* [Instructions for the task] Rewrite the material below, swapping every "legend label" for "legend entry" and leaving everything else unchanged.

======== Dataset ========

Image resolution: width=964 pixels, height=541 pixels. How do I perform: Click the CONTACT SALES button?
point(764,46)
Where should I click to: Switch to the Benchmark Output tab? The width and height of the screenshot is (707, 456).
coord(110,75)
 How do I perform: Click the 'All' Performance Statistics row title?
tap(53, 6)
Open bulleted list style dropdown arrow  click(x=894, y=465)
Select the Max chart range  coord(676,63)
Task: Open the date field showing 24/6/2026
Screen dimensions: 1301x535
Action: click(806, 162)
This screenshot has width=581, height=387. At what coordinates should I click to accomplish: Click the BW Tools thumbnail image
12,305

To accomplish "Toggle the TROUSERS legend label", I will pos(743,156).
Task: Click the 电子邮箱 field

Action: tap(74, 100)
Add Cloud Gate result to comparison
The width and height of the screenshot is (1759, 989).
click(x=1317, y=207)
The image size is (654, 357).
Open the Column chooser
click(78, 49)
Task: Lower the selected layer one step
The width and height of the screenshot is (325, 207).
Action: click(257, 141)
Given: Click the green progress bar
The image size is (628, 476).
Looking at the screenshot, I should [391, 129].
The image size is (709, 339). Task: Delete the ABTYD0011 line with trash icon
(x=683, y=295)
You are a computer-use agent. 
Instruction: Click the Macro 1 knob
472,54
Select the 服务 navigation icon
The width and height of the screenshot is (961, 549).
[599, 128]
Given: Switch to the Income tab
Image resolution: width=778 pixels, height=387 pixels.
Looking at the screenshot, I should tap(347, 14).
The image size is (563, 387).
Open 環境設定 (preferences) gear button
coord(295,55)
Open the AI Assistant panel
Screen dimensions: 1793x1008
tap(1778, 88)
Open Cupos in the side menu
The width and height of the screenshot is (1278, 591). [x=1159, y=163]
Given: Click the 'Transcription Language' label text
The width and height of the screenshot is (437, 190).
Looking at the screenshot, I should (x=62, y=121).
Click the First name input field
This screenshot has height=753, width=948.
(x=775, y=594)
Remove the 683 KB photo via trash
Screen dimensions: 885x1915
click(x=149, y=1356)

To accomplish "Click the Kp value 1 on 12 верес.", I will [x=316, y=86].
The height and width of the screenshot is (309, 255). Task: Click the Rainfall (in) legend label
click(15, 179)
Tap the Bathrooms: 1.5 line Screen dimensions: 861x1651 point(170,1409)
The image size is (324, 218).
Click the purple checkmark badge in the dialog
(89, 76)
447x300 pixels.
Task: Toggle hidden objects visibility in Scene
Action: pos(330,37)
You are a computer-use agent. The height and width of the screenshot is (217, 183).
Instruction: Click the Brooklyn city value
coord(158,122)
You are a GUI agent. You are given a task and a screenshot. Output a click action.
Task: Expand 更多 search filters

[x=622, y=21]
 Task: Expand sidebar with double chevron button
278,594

========

* [Solution to the problem]
Image resolution: width=964 pixels, height=541 pixels. How do I perform: Click the CONTACT SALES button?
point(764,46)
Where should I click to: Switch to the Benchmark Output tab? The width and height of the screenshot is (707, 456).
coord(110,75)
 How do I perform: Click the 'All' Performance Statistics row title?
tap(53, 6)
Open bulleted list style dropdown arrow  click(x=894, y=465)
Select the Max chart range  coord(676,63)
Task: Open the date field showing 24/6/2026
Screen dimensions: 1301x535
Action: click(806, 162)
This screenshot has width=581, height=387. At what coordinates should I click to accomplish: Click the BW Tools thumbnail image
12,305

To accomplish "Toggle the TROUSERS legend entry", I will pos(743,156).
Task: Click the 电子邮箱 field

Action: tap(74, 100)
Add Cloud Gate result to comparison
The width and height of the screenshot is (1759, 989).
click(x=1317, y=207)
The image size is (654, 357).
Open the Column chooser
click(78, 49)
Task: Lower the selected layer one step
The width and height of the screenshot is (325, 207).
Action: click(257, 141)
Given: Click the green progress bar
The image size is (628, 476).
Looking at the screenshot, I should [391, 129].
The image size is (709, 339). Task: Delete the ABTYD0011 line with trash icon
(x=683, y=295)
You are a computer-use agent. 
Instruction: Click the Macro 1 knob
472,54
Select the 服务 navigation icon
The width and height of the screenshot is (961, 549).
[599, 128]
Given: Switch to the Income tab
Image resolution: width=778 pixels, height=387 pixels.
Looking at the screenshot, I should tap(347, 14).
The image size is (563, 387).
Open 環境設定 (preferences) gear button
coord(295,55)
Open the AI Assistant panel
Screen dimensions: 1793x1008
tap(1778, 88)
Open Cupos in the side menu
The width and height of the screenshot is (1278, 591). [x=1159, y=163]
Given: Click the 'Transcription Language' label text
The width and height of the screenshot is (437, 190).
Looking at the screenshot, I should (x=62, y=121).
Click the First name input field
This screenshot has height=753, width=948.
(x=775, y=594)
Remove the 683 KB photo via trash
Screen dimensions: 885x1915
click(x=149, y=1356)

To accomplish "Click the Kp value 1 on 12 верес.", I will [x=316, y=86].
The height and width of the screenshot is (309, 255). Task: Click the Rainfall (in) legend entry
click(15, 179)
Tap the Bathrooms: 1.5 line Screen dimensions: 861x1651 point(170,1409)
The image size is (324, 218).
Click the purple checkmark badge in the dialog
(89, 76)
447x300 pixels.
Task: Toggle hidden objects visibility in Scene
Action: pos(330,37)
You are a computer-use agent. The height and width of the screenshot is (217, 183).
Instruction: Click the Brooklyn city value
coord(158,122)
You are a GUI agent. You are given a task and a screenshot. Output a click action.
Task: Expand 更多 search filters

[x=622, y=21]
 Task: Expand sidebar with double chevron button
278,594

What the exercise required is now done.